FLUX 2 Dev Visual Gallery
A quick look at FLUX 2 Dev outputs, partner ecosystem, comparisons, and reference demos.
Future of FLUX 2 Dev
Black Forest Labs roadmap themes and likely next steps.
Bigger, better base models
Continual realism and text alignment improvements, building on FLUX 1 → FLUX 2 gains.
Tooling & blueprints
NVIDIA AI blueprints, NIM microservices, ComfyUI templates, and 3D-guided workflows.
Safety & provenance
NSFW/IP filters, watermarking, and C2PA metadata in reference pipelines.
Summary & Practical Recommendations for FLUX 2 Dev
Who should use FLUX 2 Dev?
- Researchers exploring rectified flow, guidance distillation, and watermarking.
- Developers building T2I/I2I APIs, creative SaaS, or visual intelligence features.

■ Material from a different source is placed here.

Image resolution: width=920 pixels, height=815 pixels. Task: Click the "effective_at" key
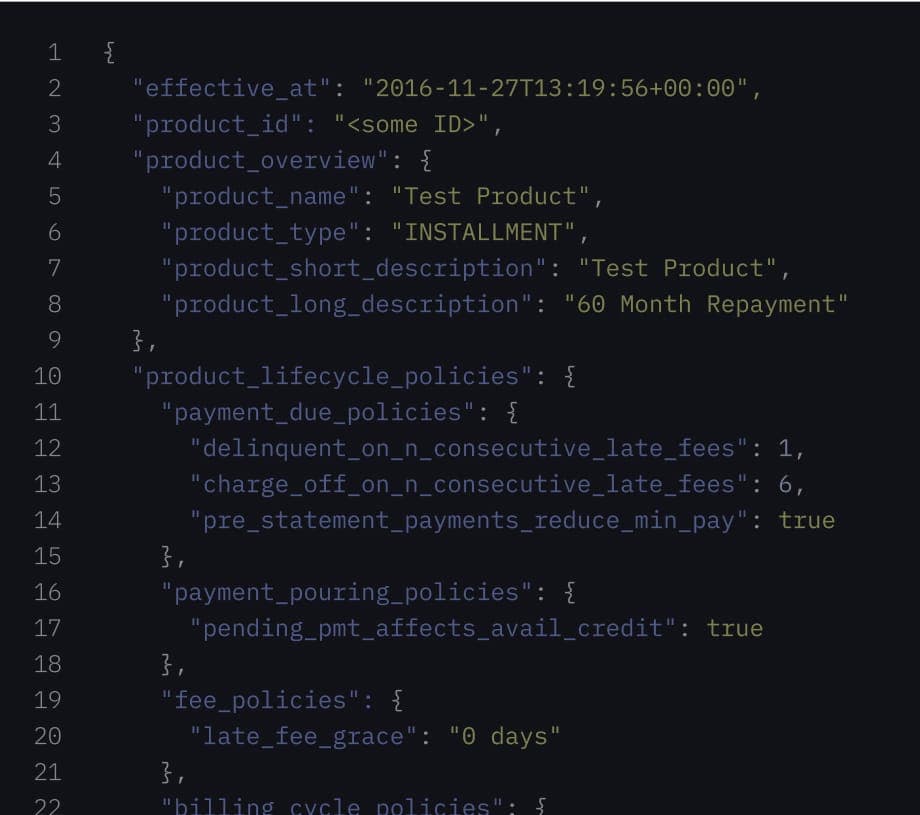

- Creators needing consistent characters/styles across campaigns and storyboards.
Deployment tips
- Local: start with diffusers/FLUX.2-dev-bnb-4bit, BF16 or FP8, 1024² drafts.
- Cloud: Hugging Face, Replicate, FAL for GPU-free ops.
- Edge: Cloudflare Workers AI for low-latency share-images and avatars.
SEO keywords to target
FLUX 2, FLUX.2-dev, FLUX 2 model, Black Forest Labs FLUX 2, FLUX 2 architecture, FLUX 2 benchmark, FLUX 2 ComfyUI, FLUX 2 Cloudflare Workers AI.
FAQ: FLUX 2 Dev
1) What is FLUX 2 Dev?
FLUX 2 Dev (FLUX.2-dev) is an open-weight rectified flow Transformer (32B params) for image generation and editing, built by Black Forest Labs.
2) How is FLUX 2 different from FLUX.1?
FLUX 2 uses a rectified flow Transformer with a long-context VLM, higher resolution (up to ~4MP), stronger text rendering, and multi-reference editing baked into the checkpoint.
3) How many steps should I use?
Use 12–20 steps for previews and 28–40 for production. Guidance scale 3–5 is often sufficient.
4) Does FLUX 2 Dev support multi-reference?
Yes. You can combine multiple reference images (2–10) for character, style, or brand consistency in a single run.
5) Can I run FLUX 2 Dev on a single GPU?
With 4-bit/FP8 pipelines and weight streaming, FLUX 2 Dev can run on high-end RTX cards (e.g., 4090) within ~14–18 GB VRAM.
6) How to deploy FLUX 2 Dev at the edge?
Use Cloudflare Workers AI model @cf/black-forest-labs/flux-2-dev and the env.AI.run() API for global, low-latency responses.
7) What resolutions does FLUX 2 Dev support?
FLUX 2 Dev decodes up to ~4MP (4K-class). Start at 1024×1024 or 1536×1024 and upscale if needed.
8) How good is FLUX 2 Dev at text rendering?
It significantly improves text fidelity over FLUX.1 and many diffusion peers, making it strong for UI mockups and posters.
9) What are best practices for prompting FLUX 2 Dev?
Use natural, long prompts; include layout hints and hex colors. Keep guidance moderate (3–5) and set seeds for reproducibility.
10) Where can I find FLUX 2 Dev resources?
Search for the official FLUX 2 blog, Hugging Face model card “black-forest-labs/FLUX.2-dev”, Diffusers docs for Flux2Pipeline, and Cloudflare Workers AI model docs.